IoT and AI can be consumed in the realm of Digital Transformation through Computer Vision as a technology enabler.
For Example: In Buildings today, people install CCTV cameras and devices to track and monitor the people flow within and around a building premise. While most cameras today only capture data, however with the inception of Computer Vision, we can have smart and intelligent camera devices that can scan, detect and identify objects in realtime using Computer Vision technology, synthesise/process the captured information on Edge capable devices for both online and offline data share and send pre-emptive alerts on suspicious people flow.
Today most buildings are thriving for Smart Building ecosystem and infrastructure readiness, and this sort of an amalgamation of Computer Vision coupled to IoT/Edge based smart devices, gives real time edge based enhanced security, which can be absolutely crucial and critical for the residents.
To enable such smart monitoring ecosystem, the first step would be to have the smart cameras enabled which typically come with embedded Edge based cameras to capture live stream of images/videos. Once an image gets captured it ideally needs to start a series of processes for detecting objects within the image and then further classify the image verifying their identities.
Object Detection is a complex process that involves Deep Learning customized consoles and libraries and today most commonly used platform happens to be Tensorflow/Pytorch. Tensorflow easily integrates with cloud infrastructures and also supports Serverless topology (such as AWS Lambda). To simulate the data models and have them synced with IoT stream, integration API’s are usually developed on Python.

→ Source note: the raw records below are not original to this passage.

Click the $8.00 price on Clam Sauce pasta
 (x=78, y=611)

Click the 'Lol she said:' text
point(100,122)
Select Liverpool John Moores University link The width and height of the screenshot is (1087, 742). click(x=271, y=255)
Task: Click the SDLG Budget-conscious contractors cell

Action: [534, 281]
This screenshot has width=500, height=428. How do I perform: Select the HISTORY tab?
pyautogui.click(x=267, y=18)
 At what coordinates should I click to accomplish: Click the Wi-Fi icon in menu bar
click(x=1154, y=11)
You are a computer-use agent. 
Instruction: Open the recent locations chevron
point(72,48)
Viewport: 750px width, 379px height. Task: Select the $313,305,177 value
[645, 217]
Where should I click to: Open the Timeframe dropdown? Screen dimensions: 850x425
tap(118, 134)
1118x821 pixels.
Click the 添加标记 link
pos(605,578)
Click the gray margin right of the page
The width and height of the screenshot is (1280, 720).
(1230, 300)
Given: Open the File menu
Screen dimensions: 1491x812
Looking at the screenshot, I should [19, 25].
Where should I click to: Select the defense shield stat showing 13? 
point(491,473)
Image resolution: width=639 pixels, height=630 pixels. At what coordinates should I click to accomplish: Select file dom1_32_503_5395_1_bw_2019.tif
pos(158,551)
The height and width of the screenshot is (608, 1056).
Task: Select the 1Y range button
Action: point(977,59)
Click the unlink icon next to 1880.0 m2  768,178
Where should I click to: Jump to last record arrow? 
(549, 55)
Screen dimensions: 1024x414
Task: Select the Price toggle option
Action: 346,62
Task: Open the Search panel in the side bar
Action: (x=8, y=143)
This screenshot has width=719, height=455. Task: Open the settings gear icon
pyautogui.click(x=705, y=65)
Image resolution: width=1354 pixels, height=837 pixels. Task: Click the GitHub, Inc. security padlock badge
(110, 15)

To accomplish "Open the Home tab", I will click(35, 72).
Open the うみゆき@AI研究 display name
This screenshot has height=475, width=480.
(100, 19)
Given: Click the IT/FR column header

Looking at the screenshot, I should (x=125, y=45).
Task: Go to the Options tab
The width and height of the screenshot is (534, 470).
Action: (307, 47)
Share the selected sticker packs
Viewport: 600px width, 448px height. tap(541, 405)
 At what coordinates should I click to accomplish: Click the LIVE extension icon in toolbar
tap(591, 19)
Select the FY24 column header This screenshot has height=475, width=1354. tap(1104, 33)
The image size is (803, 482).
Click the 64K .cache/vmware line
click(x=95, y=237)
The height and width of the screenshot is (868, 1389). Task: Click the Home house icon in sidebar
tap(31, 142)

Once we are able to set up the data model using Tensorflow Libraries and have the engine integrated with the Smart Devices, we will now have to train the data models to ensure trusted and fair output results, from the continuous data influx stream from the Edge camera devices. Training the Data Models is a continuous process that involves steps such as Verifying the API installation libraries, Downloading fresh stream of Live Images, creating xml files for each image, converting the xml’s into csv’s, run the python files, test against the data modeling libraries from TensorFlow, map the output against graphical interface and continue testing.
Typical Output looks like the following:
Once this is accomplished and we are able to detect various objects within an image file, the next step would then be to verify identities of the people among the objects detected. This is where we apply Image Classification metrics.
A combination of IoT/Edge mapped with AI layered with Object Detection and Image Classification can create a highly sophisticated Smart People Flow Monitoring system. Same technology flow can be applied to every possible industry that one can think of, with aspects like Predictive Maintenance, Offset Detection, Anomalies Detection, Critical Machine Failures, etc.